----- Task data
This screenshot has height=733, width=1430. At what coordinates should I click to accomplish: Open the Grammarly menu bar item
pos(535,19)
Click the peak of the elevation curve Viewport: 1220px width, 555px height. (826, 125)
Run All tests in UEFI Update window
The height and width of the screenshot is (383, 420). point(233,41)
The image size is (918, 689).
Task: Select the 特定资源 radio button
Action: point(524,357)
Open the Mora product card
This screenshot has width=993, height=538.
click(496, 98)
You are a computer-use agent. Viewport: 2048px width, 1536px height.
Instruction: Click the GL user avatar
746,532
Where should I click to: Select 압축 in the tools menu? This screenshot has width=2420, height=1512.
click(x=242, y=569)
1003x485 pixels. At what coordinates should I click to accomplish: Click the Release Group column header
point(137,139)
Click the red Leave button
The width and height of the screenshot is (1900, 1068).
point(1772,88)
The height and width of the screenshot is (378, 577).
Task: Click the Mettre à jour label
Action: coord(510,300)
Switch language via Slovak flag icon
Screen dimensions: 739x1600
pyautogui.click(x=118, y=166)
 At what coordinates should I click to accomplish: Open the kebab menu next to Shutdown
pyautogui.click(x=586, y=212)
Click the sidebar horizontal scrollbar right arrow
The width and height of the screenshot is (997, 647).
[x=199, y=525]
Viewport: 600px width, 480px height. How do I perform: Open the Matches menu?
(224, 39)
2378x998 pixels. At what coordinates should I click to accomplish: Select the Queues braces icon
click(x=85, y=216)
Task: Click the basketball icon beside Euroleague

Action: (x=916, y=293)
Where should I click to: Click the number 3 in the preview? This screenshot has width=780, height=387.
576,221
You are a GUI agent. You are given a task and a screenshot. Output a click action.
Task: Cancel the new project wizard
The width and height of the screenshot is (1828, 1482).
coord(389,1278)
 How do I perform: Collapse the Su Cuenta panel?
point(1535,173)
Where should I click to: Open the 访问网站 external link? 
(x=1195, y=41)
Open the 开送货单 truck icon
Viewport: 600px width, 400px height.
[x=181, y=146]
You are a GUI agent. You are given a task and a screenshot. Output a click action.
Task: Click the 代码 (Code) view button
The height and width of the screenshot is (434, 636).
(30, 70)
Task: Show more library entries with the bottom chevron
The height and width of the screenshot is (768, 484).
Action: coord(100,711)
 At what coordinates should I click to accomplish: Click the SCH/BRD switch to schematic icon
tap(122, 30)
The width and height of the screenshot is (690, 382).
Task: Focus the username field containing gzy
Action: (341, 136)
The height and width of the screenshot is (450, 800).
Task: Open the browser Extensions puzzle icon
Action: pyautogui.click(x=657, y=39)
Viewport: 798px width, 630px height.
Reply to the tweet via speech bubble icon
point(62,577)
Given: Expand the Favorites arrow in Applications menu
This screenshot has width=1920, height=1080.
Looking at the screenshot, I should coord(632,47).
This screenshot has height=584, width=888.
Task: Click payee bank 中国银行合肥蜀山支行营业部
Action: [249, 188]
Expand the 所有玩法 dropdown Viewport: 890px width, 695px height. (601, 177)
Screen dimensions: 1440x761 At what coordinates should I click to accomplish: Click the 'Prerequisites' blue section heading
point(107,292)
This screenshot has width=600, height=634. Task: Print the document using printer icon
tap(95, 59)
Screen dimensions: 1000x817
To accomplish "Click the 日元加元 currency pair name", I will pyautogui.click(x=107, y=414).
----------
- _What you should do_: Rewrite all of the records above, changing every "accomplish" to "complete" and keeping everything else the same.

- _Exercise answer_:
This screenshot has height=733, width=1430. At what coordinates should I click to complete: Open the Grammarly menu bar item
pos(535,19)
Click the peak of the elevation curve Viewport: 1220px width, 555px height. (826, 125)
Run All tests in UEFI Update window
The height and width of the screenshot is (383, 420). point(233,41)
The image size is (918, 689).
Task: Select the 特定资源 radio button
Action: point(524,357)
Open the Mora product card
This screenshot has width=993, height=538.
click(496, 98)
You are a computer-use agent. Viewport: 2048px width, 1536px height.
Instruction: Click the GL user avatar
746,532
Where should I click to: Select 압축 in the tools menu? This screenshot has width=2420, height=1512.
click(x=242, y=569)
1003x485 pixels. At what coordinates should I click to complete: Click the Release Group column header
point(137,139)
Click the red Leave button
The width and height of the screenshot is (1900, 1068).
point(1772,88)
The height and width of the screenshot is (378, 577).
Task: Click the Mettre à jour label
Action: coord(510,300)
Switch language via Slovak flag icon
Screen dimensions: 739x1600
pyautogui.click(x=118, y=166)
 At what coordinates should I click to complete: Open the kebab menu next to Shutdown
pyautogui.click(x=586, y=212)
Click the sidebar horizontal scrollbar right arrow
The width and height of the screenshot is (997, 647).
[x=199, y=525]
Viewport: 600px width, 480px height. How do I perform: Open the Matches menu?
(224, 39)
2378x998 pixels. At what coordinates should I click to complete: Select the Queues braces icon
click(x=85, y=216)
Task: Click the basketball icon beside Euroleague

Action: (x=916, y=293)
Where should I click to: Click the number 3 in the preview? This screenshot has width=780, height=387.
576,221
You are a GUI agent. You are given a task and a screenshot. Output a click action.
Task: Cancel the new project wizard
The width and height of the screenshot is (1828, 1482).
coord(389,1278)
 How do I perform: Collapse the Su Cuenta panel?
point(1535,173)
Where should I click to: Open the 访问网站 external link? 
(x=1195, y=41)
Open the 开送货单 truck icon
Viewport: 600px width, 400px height.
[x=181, y=146]
You are a GUI agent. You are given a task and a screenshot. Output a click action.
Task: Click the 代码 (Code) view button
The height and width of the screenshot is (434, 636).
(30, 70)
Task: Show more library entries with the bottom chevron
The height and width of the screenshot is (768, 484).
Action: coord(100,711)
 At what coordinates should I click to complete: Click the SCH/BRD switch to schematic icon
tap(122, 30)
The width and height of the screenshot is (690, 382).
Task: Focus the username field containing gzy
Action: (341, 136)
The height and width of the screenshot is (450, 800).
Task: Open the browser Extensions puzzle icon
Action: pyautogui.click(x=657, y=39)
Viewport: 798px width, 630px height.
Reply to the tweet via speech bubble icon
point(62,577)
Given: Expand the Favorites arrow in Applications menu
This screenshot has width=1920, height=1080.
Looking at the screenshot, I should coord(632,47).
This screenshot has height=584, width=888.
Task: Click payee bank 中国银行合肥蜀山支行营业部
Action: [249, 188]
Expand the 所有玩法 dropdown Viewport: 890px width, 695px height. (601, 177)
Screen dimensions: 1440x761 At what coordinates should I click to complete: Click the 'Prerequisites' blue section heading
point(107,292)
This screenshot has width=600, height=634. Task: Print the document using printer icon
tap(95, 59)
Screen dimensions: 1000x817
To complete "Click the 日元加元 currency pair name", I will pyautogui.click(x=107, y=414).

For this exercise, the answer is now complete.